| DESCRIPTION OF THE TASK |
After finding the line that holds "Click the App Name* field label" below, set down that line and the rest through the final one exactly, leaving the pictures out.

| DATA EXTRACTS |
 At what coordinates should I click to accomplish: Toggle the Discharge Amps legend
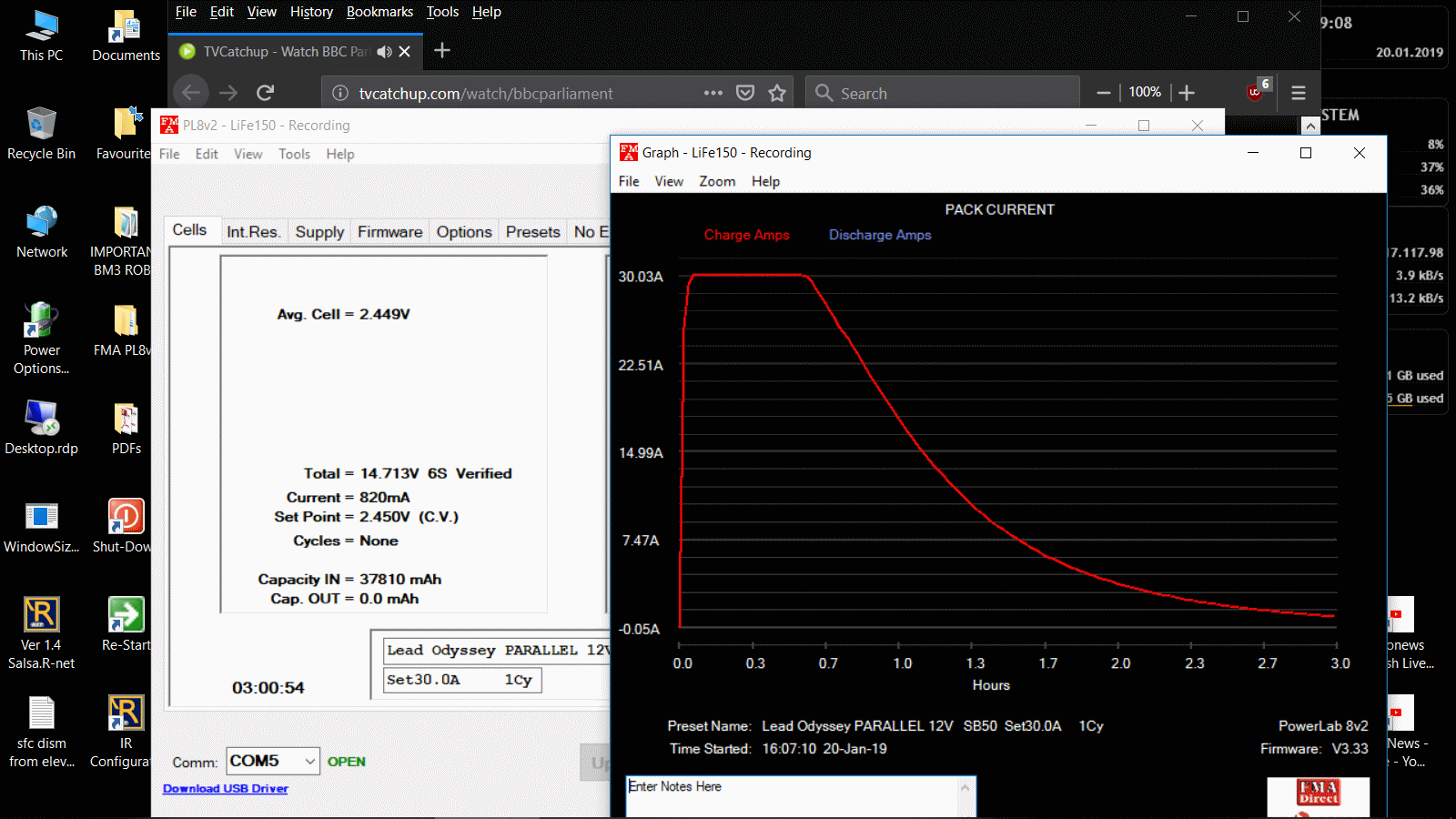[x=880, y=235]
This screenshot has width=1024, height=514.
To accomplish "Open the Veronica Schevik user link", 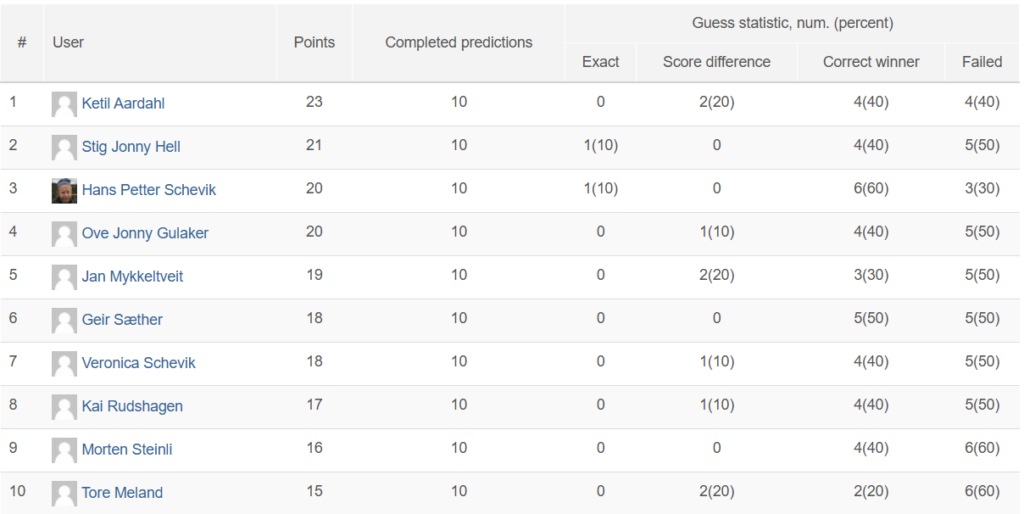I will (x=138, y=362).
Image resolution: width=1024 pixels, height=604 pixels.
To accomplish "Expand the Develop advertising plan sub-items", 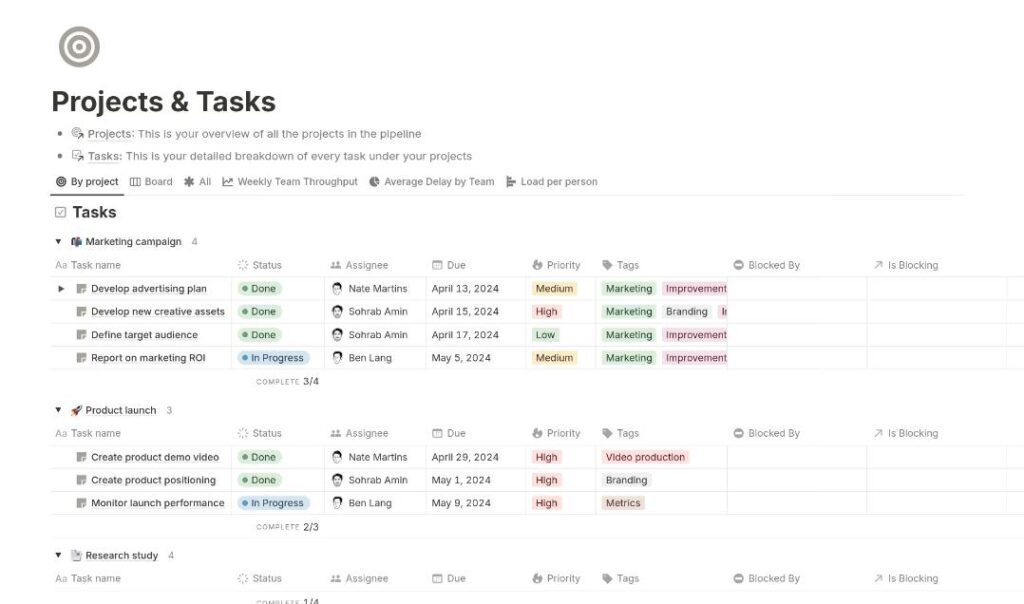I will coord(61,289).
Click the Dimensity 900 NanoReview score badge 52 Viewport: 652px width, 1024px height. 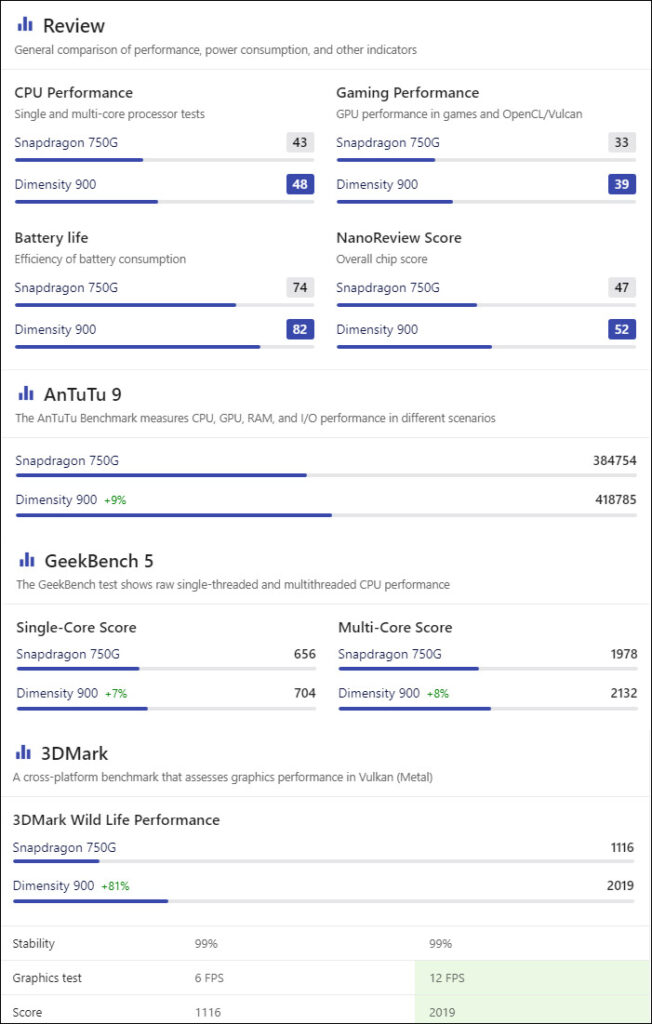tap(621, 329)
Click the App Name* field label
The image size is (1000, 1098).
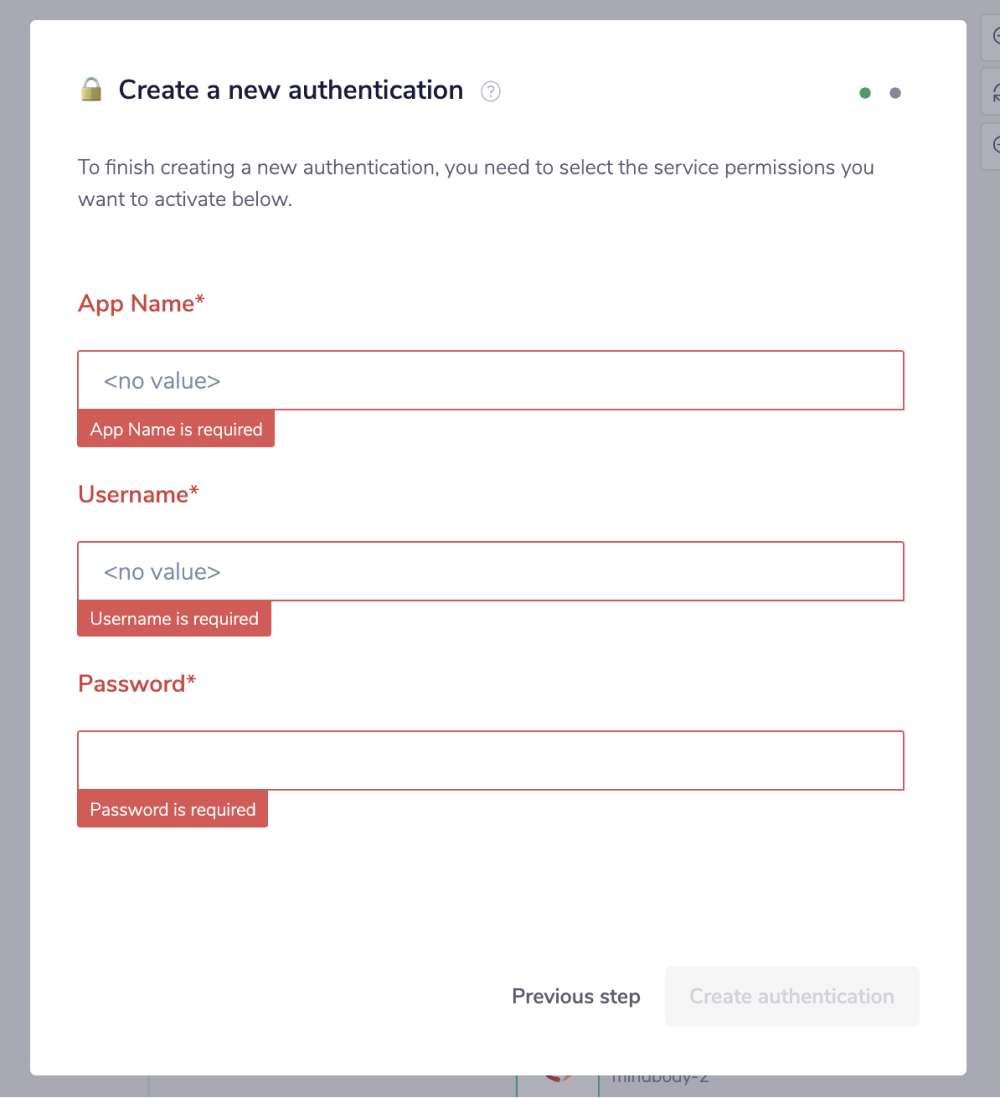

| RESULT BELOW |
Click the App Name* field label
The image size is (1000, 1098).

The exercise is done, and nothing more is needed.